Have your favorite plants at your fingertips with these jazzed-up window box plans. Scalloped lead sheeting dabbed with white vinegar gives the planter a rustic, mottled look. This garden craft involves the use of lead, so be sure to wear gloves and wash your hands thoroughly whenever you handle it.
Reminder: Lead is toxic! Wear gloves and wash your hands thoroughly after handling.
- Plain window box (buy one or make your own)
- Roll of lead flashing
- Length of 1- x 1-in. softwood batten
- 1¼-in. deck screws
- Galvanized ¾-in. roofing nails
- Tin snips
- White vinegar
- Herbs or flowers in clay pots
- Brackets to hang window box (optional)
Measure the height of the box and the length of the front plus the 2 sides; you don’t need to cover the back unless it will be visible. Use tin snips to cut a strip of lead a little longer than this so you can bend the surplus behind to make neat corners.
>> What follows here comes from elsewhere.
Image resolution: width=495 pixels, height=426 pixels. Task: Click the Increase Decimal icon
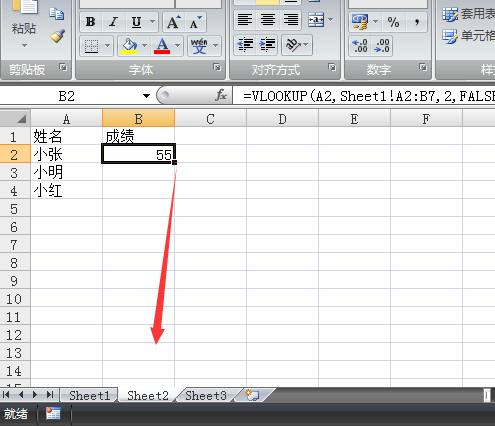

Flatten the lead flashing onto the box, using a small flat piece of wood and a hammer, and nail it in place.
Cut 3 lengths of batten - 2 for the sides and 1 for the front. The scalloped frill will be fixed to these pieces. Fix the battens around the top of the box. Drill holes through the box from inside and drive screws through the holes into the battens.
Cut the decorative scalloped trim and nail this to the top of the front batten. Use a large nail and a straightedge to score straight cutting lines in lead. Lead is soft and malleable, so you can bend back the offcut as you cut along the line with tin snips. For the scalloped edge, use a can or jelly jar as a template and score the cutting lines with a nail. Cut the curves from the top down, making 2 cuts for each curve.
Snip notches out at the corners and bend the scalloped edge down. Then bend the strip around the corners and fold it over the top edges of the side battens. Tap smoothly into place, using a piece of wood and a hammer, and fix in place with nails driven into the tops of the battens.
To give the lead a weathered patina, dab white vinegar onto the surface with a cloth until you get a whitish, mottled effect. Paint the inside of the box if desired. The sage green we used would work well with terra-cotta pots filled with herbs or flowers. If using brackets, securely fix them to the wall and set the window box on them. Then drive screws up through the brackets into the base of the box to keep it firmly in place.